なんと、大胆不敵なタイトルなのだろう。声の好みなど、あくまでも主観的なものなのに。しかし―。 フレミングの声は異論を挟む余地を与えない。ショルティをして、「I am having an affair with her voice.(さしずめ、「私は彼女の声とただならぬ関係にある」といったところか)」と言わしめたほどの美声である。
個人的には、フレミングのアルバムのなかでは、これが出色の出来だと思う(他にも優れたアルバムはたくさんあるけれども)。圧巻はプッチーニの「ドレッタ」。ボリュームのある「ハイC」は、他に類を見ない。意味をかみしめて聴くと、身体がゾクゾクしてしまう。「あの日から」も珠玉。こうもりの名曲チャルダーシュは、いかにも彼女の本領発揮。普通なら割れませんようにと、守りの姿勢から、尻切れトンボ気味に終わりかねないラストの「ハイD(だったかな?)」も、「出血大サービス」とばかりに、伸びやかに弧を描く。

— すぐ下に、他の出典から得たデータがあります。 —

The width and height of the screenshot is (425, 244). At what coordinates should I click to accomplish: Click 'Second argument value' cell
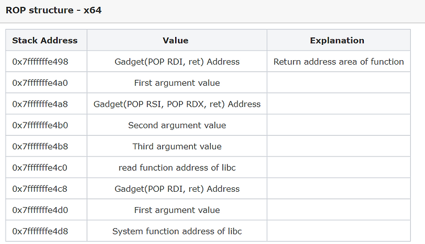177,125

いまから数年前のこと、最前列ど真ん中で彼女のリサイタルを聞くという恩恵に浴したことがあったが、全身が彼女の声に浸る感覚は、まさに至福の一語。あの感動は、生涯忘れることはない。
Disc1
1.歌劇「ルイーズ」~その日から(シャルパンティエ)
2.歌劇「ファウスト」~何と美しいこの姿(宝石の歌)(グノー)
3.歌劇「マノン」~みんなの声が(マノンのガヴォット)(マスネ)
4.わが母の教え給いし歌(ドヴォルザーク/マッケラス編)
5.歌劇「マルタ」~夏のなごりのバラ(庭の千草)(フロトウ)
6.歌劇「つばめ」~ドレッタのすばらしい夢(ドレッタの夢)(プッチーニ)
7.歌劇「死の都」~マリエッタの歌(コルンゴルト)
8.「カルミナ・ブラーナ」~天秤棒に心をかけて(オルフ)
9.明日にはop.27-4(R.シュトラウス)
10.ヴォカリーズ(ラフマニノフ/ブラーデン編)
11.喜歌劇「こうもり」~チャルダーシュ“故郷の調べ”(J.シュトラウス2世)
12.喜歌劇「メリー・ウィドウ」~ヴィリアの歌(レハール)
13.歌劇「月」~エピローグ(カノ)
14.「オーヴェルニュの歌」~バイレロ(カントルーブ)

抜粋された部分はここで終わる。